Suitable Scenarios ⚠️

  1. Generic Low-Bit (2-4 bit) Integer Weight Models: Supported via bit-serial mode
  2. Medium-Scale Models (1-3B): Within experimental validation range
  3. Fixed Model Inference: Offline optimization fully leveraged

Unsuitable Scenarios ❌

  1. Floating-Point or Mixed-Precision Models: Current design unsupported
  2. Dynamic Weights or Online Learning: Offline paths cannot adapt
  3. Extremely Large Models (>10B): On-chip storage potentially insufficient
  4. Highly Sparse or Non-Uniform Weight Distributions: Low LUT utilization

Insights for the Field

  1. Hardware-Software Co-Design: Balance between offline optimization and runtime execution
  2. Specialization vs. Generality Trade-off: Path switching achieves flexibility
  3. Storage-Centric Design: Importance of memory architecture in LUT methods
  4. Quantization-Hardware Matching: Natural fit between ternary weights and LUTs

Selected References

  1. BitNet-b1.58 13: Ma et al., "The era of 1-bit llms: All large language models are in 1.58 bits"
  2. T-MAC 14: Wei et al., "T-MAC: CPU renaissance via table lookup for low-bit LLM deployment on edge"
  3. Prosperity 24: Wei et al., "Prosperity: Accelerating spiking neural networks via product sparsity"
  4. BIQGEMM 18: Jeon et al., "Biqgemm: matrix multiplication with lookup table for binary-coding-based quantized dnns"
  5. Eyeriss 27: Chen et al., "Eyeriss: An energy-efficient reconfigurable accelerator for deep convolutional neural networks"

Summary

Platinum represents significant progress in LUT-based neural network accelerator design. By cleverly decoupling path generation to offline processing and combining adaptive execution modes, it achieves excellent balance among hardware overhead, performance, and energy efficiency. The 73.6× speedup and compact 0.96mm² design make it a compelling solution for edge LLM inference.
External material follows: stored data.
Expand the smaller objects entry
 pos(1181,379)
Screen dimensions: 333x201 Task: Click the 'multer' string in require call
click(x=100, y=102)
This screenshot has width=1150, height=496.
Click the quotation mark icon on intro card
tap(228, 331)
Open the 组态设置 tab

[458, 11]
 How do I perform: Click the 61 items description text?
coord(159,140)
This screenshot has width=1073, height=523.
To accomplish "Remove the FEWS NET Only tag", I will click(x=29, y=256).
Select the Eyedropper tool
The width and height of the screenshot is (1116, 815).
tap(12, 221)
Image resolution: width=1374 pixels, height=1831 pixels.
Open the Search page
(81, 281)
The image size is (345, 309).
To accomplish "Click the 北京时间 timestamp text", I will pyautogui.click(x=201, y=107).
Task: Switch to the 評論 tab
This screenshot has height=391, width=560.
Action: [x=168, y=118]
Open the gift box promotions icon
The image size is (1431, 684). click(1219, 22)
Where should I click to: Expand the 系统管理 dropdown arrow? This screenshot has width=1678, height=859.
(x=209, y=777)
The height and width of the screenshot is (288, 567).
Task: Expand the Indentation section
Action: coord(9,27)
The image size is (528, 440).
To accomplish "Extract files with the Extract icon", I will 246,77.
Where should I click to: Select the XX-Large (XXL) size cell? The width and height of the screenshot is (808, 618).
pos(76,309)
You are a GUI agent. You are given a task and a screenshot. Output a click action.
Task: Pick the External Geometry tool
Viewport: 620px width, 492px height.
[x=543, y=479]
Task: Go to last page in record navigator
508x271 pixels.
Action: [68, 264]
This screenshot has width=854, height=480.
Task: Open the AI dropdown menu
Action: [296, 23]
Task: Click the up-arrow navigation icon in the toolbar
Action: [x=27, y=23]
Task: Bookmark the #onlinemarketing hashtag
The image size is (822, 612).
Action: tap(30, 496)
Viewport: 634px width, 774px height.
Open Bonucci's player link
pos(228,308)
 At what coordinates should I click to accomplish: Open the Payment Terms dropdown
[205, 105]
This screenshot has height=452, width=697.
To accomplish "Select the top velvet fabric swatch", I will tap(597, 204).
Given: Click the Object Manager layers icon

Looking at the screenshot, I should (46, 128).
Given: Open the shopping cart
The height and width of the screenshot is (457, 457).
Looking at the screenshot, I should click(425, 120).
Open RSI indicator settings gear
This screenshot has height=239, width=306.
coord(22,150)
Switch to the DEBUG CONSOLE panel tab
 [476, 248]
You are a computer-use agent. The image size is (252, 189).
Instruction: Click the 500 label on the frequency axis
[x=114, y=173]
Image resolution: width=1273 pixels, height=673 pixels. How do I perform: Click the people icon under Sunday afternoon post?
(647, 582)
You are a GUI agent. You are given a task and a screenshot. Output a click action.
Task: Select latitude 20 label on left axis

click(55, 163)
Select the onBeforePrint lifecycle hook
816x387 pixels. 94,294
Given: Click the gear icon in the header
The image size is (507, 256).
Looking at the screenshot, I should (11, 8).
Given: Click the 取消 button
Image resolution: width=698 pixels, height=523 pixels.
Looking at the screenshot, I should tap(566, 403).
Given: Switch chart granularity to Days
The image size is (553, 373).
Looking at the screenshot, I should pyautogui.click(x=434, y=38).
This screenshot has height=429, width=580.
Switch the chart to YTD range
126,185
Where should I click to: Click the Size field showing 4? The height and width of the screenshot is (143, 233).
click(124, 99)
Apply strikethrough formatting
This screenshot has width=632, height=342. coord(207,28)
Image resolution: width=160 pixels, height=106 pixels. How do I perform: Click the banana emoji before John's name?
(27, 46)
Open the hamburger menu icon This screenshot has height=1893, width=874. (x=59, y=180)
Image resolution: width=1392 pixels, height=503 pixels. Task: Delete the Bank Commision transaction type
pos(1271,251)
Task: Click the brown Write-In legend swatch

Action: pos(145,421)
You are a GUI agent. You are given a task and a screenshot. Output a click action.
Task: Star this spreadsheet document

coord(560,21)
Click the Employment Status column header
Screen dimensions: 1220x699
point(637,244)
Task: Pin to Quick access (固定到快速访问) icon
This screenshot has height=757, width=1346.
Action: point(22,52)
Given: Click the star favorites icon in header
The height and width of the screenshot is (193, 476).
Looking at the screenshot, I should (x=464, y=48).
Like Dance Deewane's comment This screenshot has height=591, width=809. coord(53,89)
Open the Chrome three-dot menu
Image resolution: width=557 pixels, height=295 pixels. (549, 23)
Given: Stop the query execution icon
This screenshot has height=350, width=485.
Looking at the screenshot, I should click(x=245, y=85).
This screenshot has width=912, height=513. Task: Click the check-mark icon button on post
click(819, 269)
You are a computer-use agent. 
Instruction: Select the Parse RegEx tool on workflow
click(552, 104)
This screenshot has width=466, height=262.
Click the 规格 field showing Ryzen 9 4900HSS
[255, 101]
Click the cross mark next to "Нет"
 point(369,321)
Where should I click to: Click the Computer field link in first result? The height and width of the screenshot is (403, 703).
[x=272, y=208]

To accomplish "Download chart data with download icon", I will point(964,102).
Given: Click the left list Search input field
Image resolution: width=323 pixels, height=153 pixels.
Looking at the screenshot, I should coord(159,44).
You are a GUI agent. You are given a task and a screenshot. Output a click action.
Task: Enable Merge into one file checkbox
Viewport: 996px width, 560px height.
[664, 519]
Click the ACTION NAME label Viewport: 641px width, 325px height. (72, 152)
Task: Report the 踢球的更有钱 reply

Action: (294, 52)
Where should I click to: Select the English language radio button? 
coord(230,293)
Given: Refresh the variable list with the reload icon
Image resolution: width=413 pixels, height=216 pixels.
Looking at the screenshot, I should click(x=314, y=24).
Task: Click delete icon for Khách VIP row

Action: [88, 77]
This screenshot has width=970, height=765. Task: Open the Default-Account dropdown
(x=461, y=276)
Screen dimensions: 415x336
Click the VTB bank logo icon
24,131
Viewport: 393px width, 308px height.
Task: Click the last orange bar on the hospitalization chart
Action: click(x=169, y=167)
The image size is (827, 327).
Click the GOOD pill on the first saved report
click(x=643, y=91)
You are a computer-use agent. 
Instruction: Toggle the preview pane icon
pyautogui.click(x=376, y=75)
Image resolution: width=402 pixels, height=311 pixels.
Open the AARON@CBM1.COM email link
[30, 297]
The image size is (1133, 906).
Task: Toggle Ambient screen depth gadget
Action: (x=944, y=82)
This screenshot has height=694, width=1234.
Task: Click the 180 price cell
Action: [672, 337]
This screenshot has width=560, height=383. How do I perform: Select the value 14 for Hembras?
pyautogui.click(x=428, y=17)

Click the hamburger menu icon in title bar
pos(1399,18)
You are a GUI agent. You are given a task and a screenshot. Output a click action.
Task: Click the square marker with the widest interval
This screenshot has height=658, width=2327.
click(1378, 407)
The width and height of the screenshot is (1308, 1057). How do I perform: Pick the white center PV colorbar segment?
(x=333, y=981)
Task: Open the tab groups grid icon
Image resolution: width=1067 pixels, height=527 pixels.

However, the work has notable limitations: dependence on specific models (BitNet), limited generality, and absence of open-source implementation. Future research can enhance adaptability while maintaining low overhead, extending to broader quantization schemes and model architectures.

Overall, this is a high-quality computer architecture paper with solid technical innovation and comprehensive experimental evaluation, providing a new design paradigm for low-bit neural network acceleration. Recommended for researchers and engineers working on neural network accelerators, quantized inference, and edge AI chip design.